◆ **EXTRACT TO READ**
[Bf-committers] Movie distortion algorithm

j.bakker at atmind.nl j.bakker at atmind.nl
Tue Apr 17 12:05:50 CEST 2012


Hi, 

Thanks for the feedback Jonathan & Michael. You are probably right.

Currently we already have a look-up grid that is precalculated. It is a
nice-to-have feature to speed-up this precalculation process. Current
lookup grid is per pixel. In a 4k shot it just takes a very long time.

Perhaps it is an idea that these grids are eventually stored to disk.

Regards, 
Jeroen Bakker.

Original Message:
-----------------
From:  mgschwan at blensor.org
Date: Tue, 17 Apr 2012 11:06:17 +0200
To: bf-committers at blender.org
Subject: Re: [Bf-committers] Movie distortion algorithm


I second that,

using a precomputed mapping will be the most useful algorithm. Because 
normally, everybody is doing the reverse mapping (undistortion by 
calculating the distorted positions from the undistorted ones and doing 
a reverse mapping) and avoids the other way around like the devil runs 
from the holy water.

What could be a feasible solution too:

Calculate the distorted points from the undistorted ones and 
interpolate between the supporting points with a 2nd order polynomial. 
Maybe you even could reduce the number of supporting points by 
calculating only a sparse mapping between undistorted and distorted 
points. Basically doing a piecewise polynomial interpolation.

Michael

Am 17.04.2012 00:43, schrieb Jonathan Merritt:
> Reading that paper (Vass and Perlaki), they present a very good 
> solution.

◆ **WRITTEN INSTRUCTION A**
Rescale the part of the listing that opens with the line containing "Task: Click the" and closes with the line containing "Action: click(509, 249)", both ends included. Give those lines again, requests and all, with every coordinate in the answers multiplied by 2.1 and rounded to a whole number, halves rounded up.

◆ **RECORDS PROVIDED**
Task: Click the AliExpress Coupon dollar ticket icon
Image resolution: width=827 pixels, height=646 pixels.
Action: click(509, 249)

==

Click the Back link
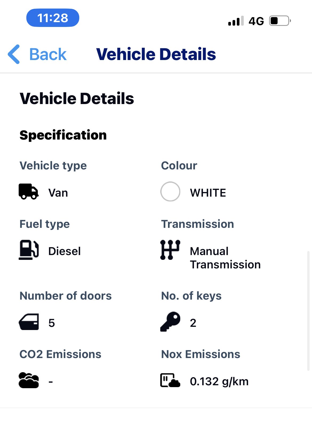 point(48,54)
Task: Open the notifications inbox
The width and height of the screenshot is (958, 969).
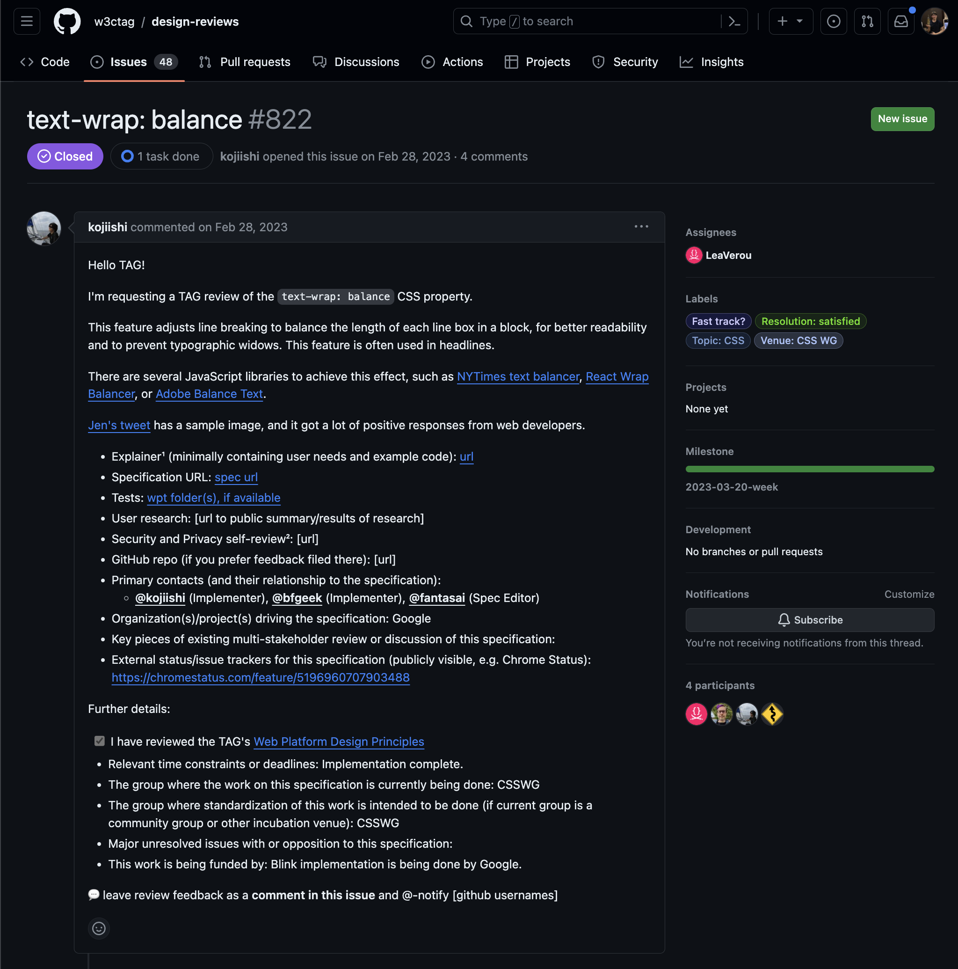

* * *

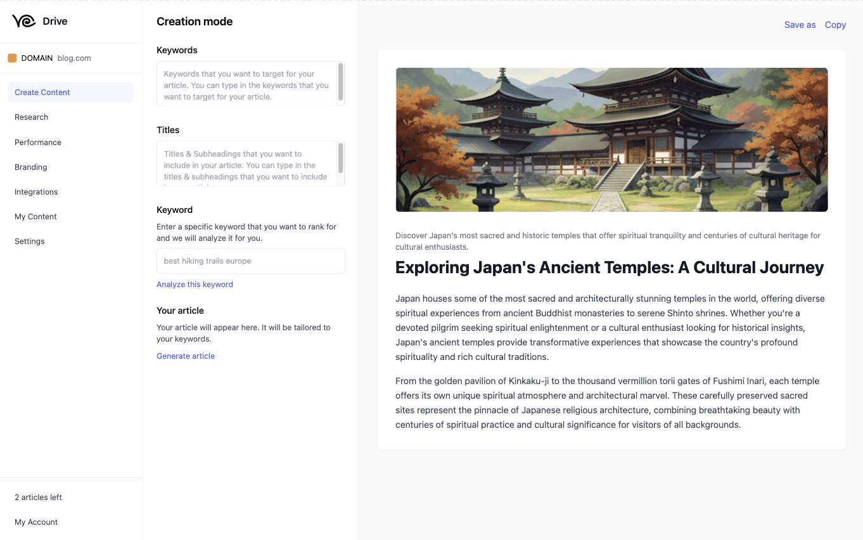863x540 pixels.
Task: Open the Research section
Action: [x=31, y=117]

◆ **WRITTEN INSTRUCTION B**
Write out the entire mailing list message about the movie distortion algorithm, word for word.

◆ **FULL ANSWER A**
Task: Click the AliExpress Coupon dollar ticket icon
Image resolution: width=827 pixels, height=646 pixels.
Action: click(1069, 523)

◆ **FULL ANSWER B**
[Bf-committers] Movie distortion algorithm

j.bakker at atmind.nl j.bakker at atmind.nl
Tue Apr 17 12:05:50 CEST 2012


Hi, 

Thanks for the feedback Jonathan & Michael. You are probably right.

Currently we already have a look-up grid that is precalculated. It is a
nice-to-have feature to speed-up this precalculation process. Current
lookup grid is per pixel. In a 4k shot it just takes a very long time.

Perhaps it is an idea that these grids are eventually stored to disk.

Regards, 
Jeroen Bakker.

Original Message:
-----------------
From:  mgschwan at blensor.org
Date: Tue, 17 Apr 2012 11:06:17 +0200
To: bf-committers at blender.org
Subject: Re: [Bf-committers] Movie distortion algorithm


I second that,

using a precomputed mapping will be the most useful algorithm. Because 
normally, everybody is doing the reverse mapping (undistortion by 
calculating the distorted positions from the undistorted ones and doing 
a reverse mapping) and avoids the other way around like the devil runs 
from the holy water.

What could be a feasible solution too:

Calculate the distorted points from the undistorted ones and 
interpolate between the supporting points with a 2nd order polynomial. 
Maybe you even could reduce the number of supporting points by 
calculating only a sparse mapping between undistorted and distorted 
points. Basically doing a piecewise polynomial interpolation.

Michael

Am 17.04.2012 00:43, schrieb Jonathan Merritt:
> Reading that paper (Vass and Perlaki), they present a very good 
> solution.